Active fault-valve behaviour

Areas of active compressional inversion (where inherited normal faults are being reactivated under present-day horizontal compression—Fig. 6b) provide settings where geophysical indicators of reverse-fault rupturing in fluid-overpressured crust is widespread (Hasegawa et al. 2005). In northern Honshu, for example, Early Miocene rifting associated with the opening of the Japan Sea imposed a fabric of normal faults both west and east of the present magmatic arc with intensive across-arc shortening since the Late Pliocene (< 3 Ma) giving rise to active compressional inversion involving steep reverse-fault rupturing (Sato and Amano 1991). At least five M > 6.5 earthquakes have ruptured steep reverse inversion faults over the past 55 years (Sibson 2009). High-resolution aftershock studies show that several of these earthquakes also involved subsidiary rupturing on lower-angle thrust faults (Fig. 6a) disrupting the earlier steeper faults (e.g. Sibson 2007; Okada et al. 2012).

A broad range of seismological and electrical characteristics are consistent with strong, but locally variable, fluid-overpressuring in the lower portions (10–20 km depth) of the upper crustal seismogenic regime in Honshu. These include a plethora of bright S-wave reflectors, P- and S-wave low-velocity zones, locally high Vp/Vs anomalies in proximity to rupture hypocentres, and high-conductivity electrical anomalies (Hasegawa et al. 2005; Hasegawa 2017; Matsumoto et al. 2005; Sibson 2009). Of particular interest is a magnetotelluric investigation of the reverse fault bounding the Shonai Plain (which last ruptured in 1894) revealing a tabular zone of high electrical conductance defining the fault to 20 km depth below the uplifted Dewa Hills (Ichihara et al. 2011). In the footwall of the fault, geochemical signatures of deep fluids with high 3He/4He ratios suggest that the rupture zone continues to discharge mantle-derived fluids to the surface along interconnected fracture permeability.

> **DATA LINES**:
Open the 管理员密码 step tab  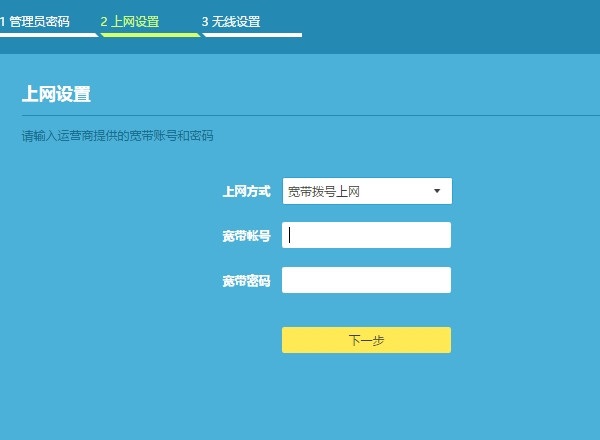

> **WRITTEN TASK 1**:
Using the passage on active fault-valve behavior, answer each question on its own line:
(a) In what year did the reverse fault bounding the Shonai Plain last rupture?
(b) How many M > 6.5 earthquakes have ruptured steep reverse inversion faults over the past 55 years?
(c) What geochemical signature in the fault's footwall points to deep fluids?
> **WRITTEN TASK 2**:
Decide whether each statement agrees with the passage on active fault-valve behavior. Answer yes or no and quote the words that settle it.
(a) Intensive across-arc shortening in northern Honshu began in the Early Miocene.
(b) A zone of high electrical conductance traces the Shonai Plain fault down to 20 km depth.
(c) The fluid-overpressuring in Honshu's lower upper crust is the same everywhere.
The listing isn't needed for any of this.

> **COMPLETE OUTPUT 1**:
(a) 1894
(b) At least five
(c) High 3He/4He ratios

> **COMPLETE OUTPUT 2**:
(a) No: "intensive across-arc shortening since the Late Pliocene (< 3 Ma)"
(b) Yes: "a tabular zone of high electrical conductance defining the fault to 20 km depth below the uplifted Dewa Hills"
(c) No: "strong, but locally variable, fluid-overpressuring"